Copy the records below exactly, from the line containing "Image resolution: width=950" through the last line, and leave out every picture.

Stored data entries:
■ ■ ■ ■ ■

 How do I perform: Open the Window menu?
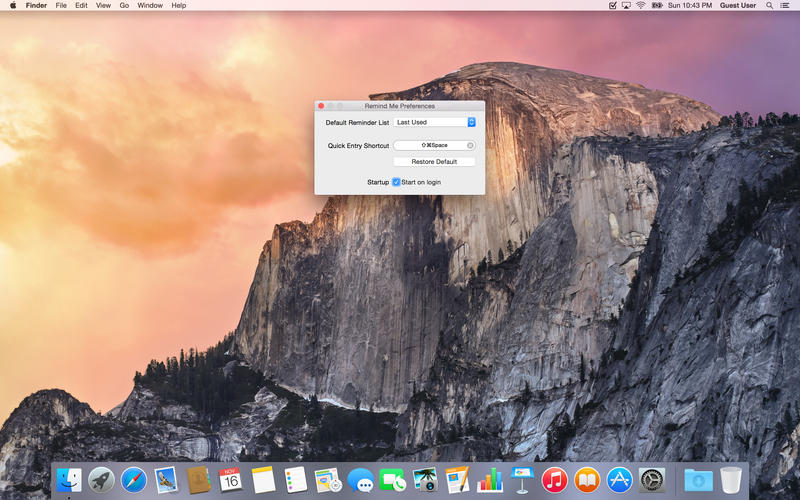coord(150,5)
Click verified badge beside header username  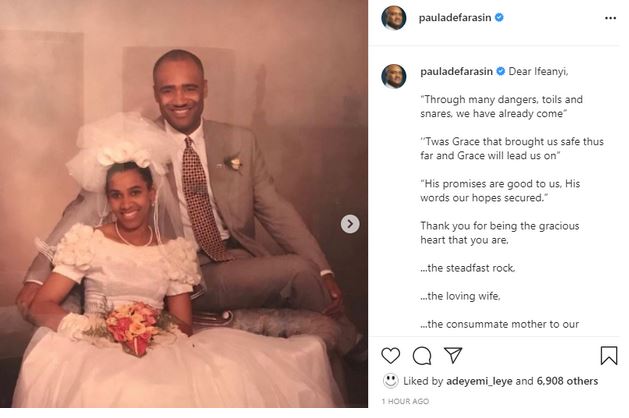point(499,17)
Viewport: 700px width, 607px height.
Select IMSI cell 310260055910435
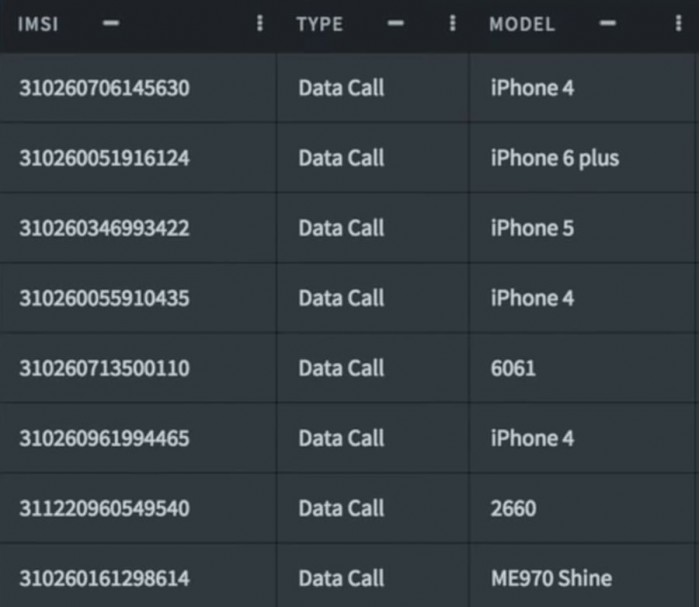104,298
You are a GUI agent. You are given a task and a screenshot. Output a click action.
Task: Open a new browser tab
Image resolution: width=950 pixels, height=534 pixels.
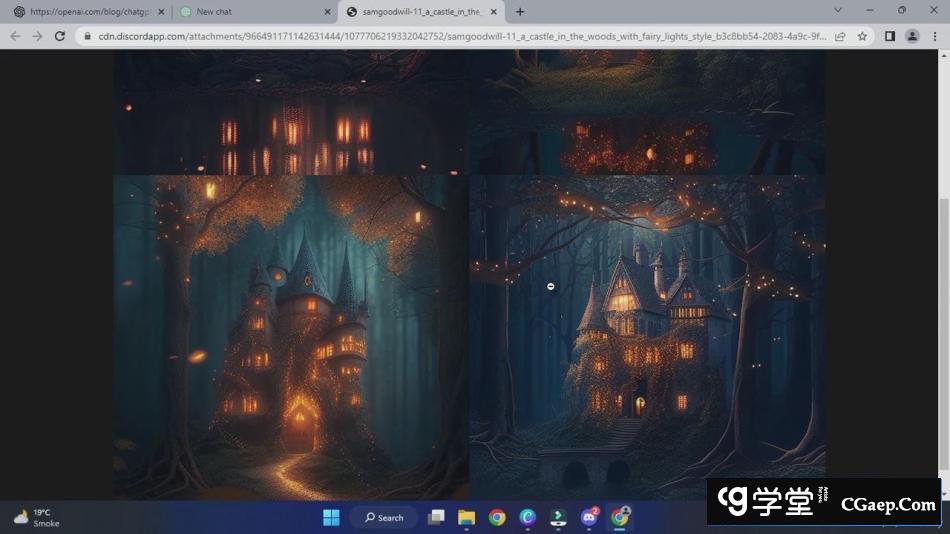pos(520,12)
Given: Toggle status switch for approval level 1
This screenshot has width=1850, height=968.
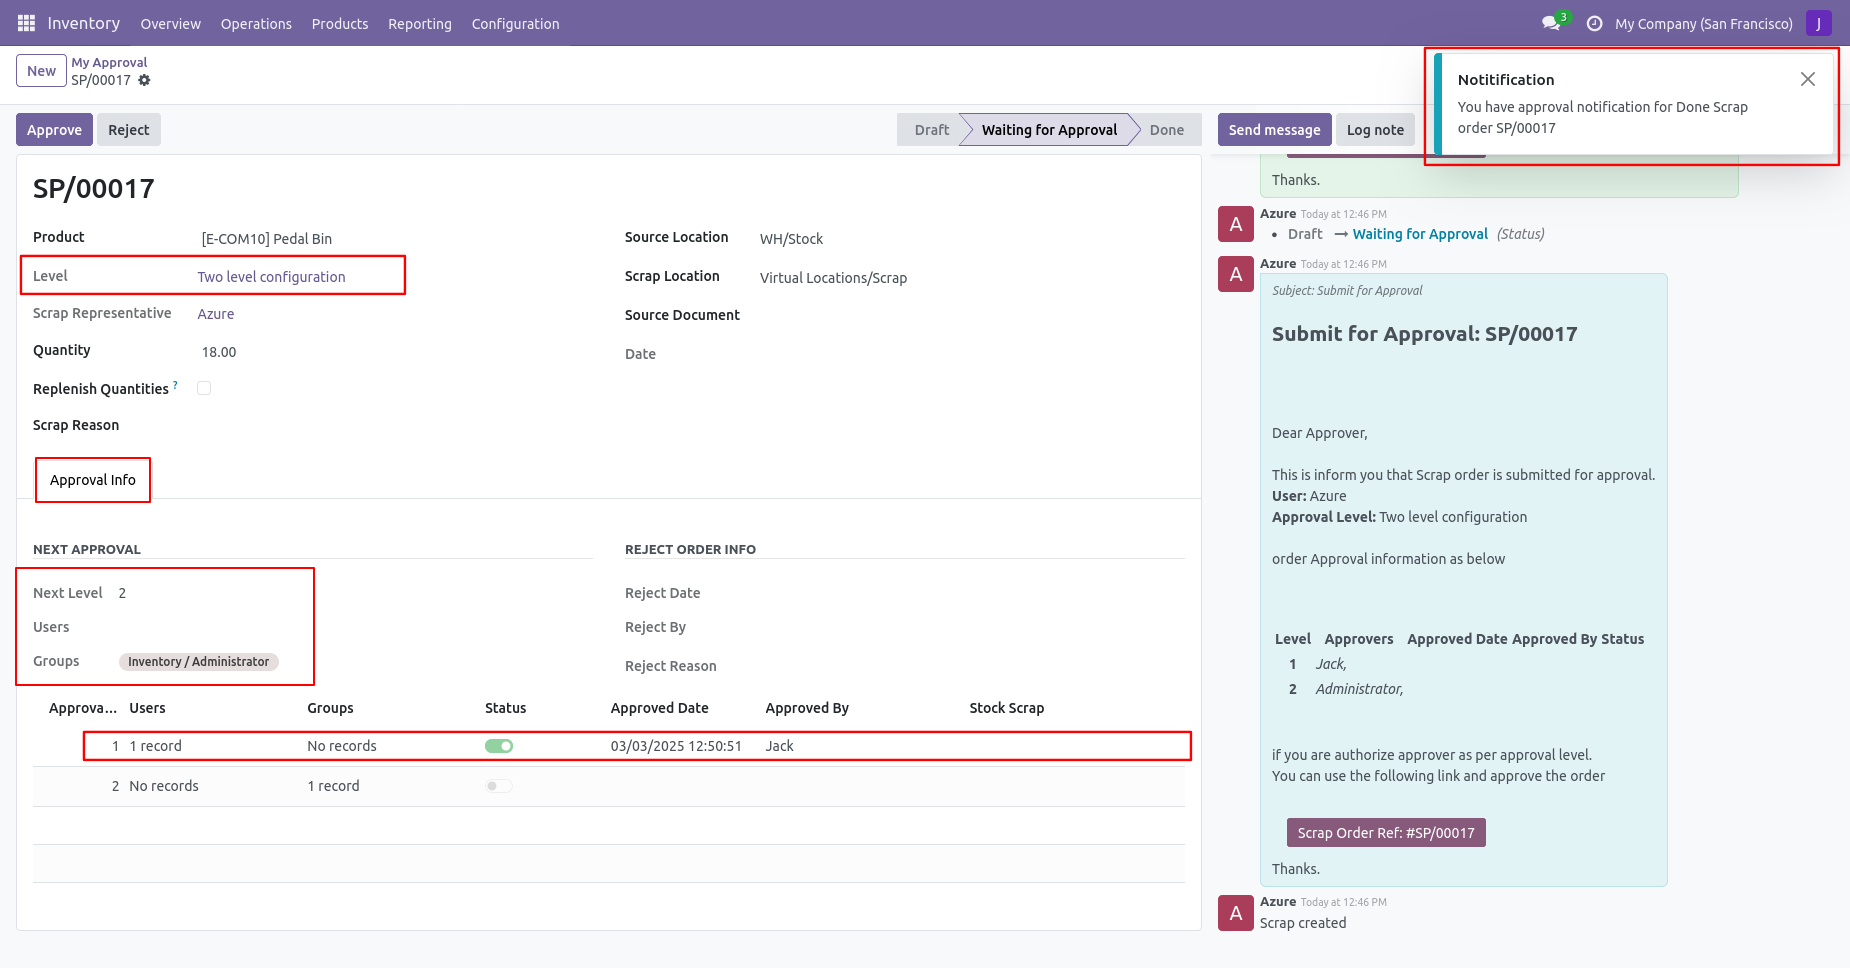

■ ■ ■ ■ ■

- **Result for this exercise**:
Image resolution: width=950 pixels, height=534 pixels.
pos(520,12)
Given: Toggle status switch for approval level 1
This screenshot has width=1850, height=968.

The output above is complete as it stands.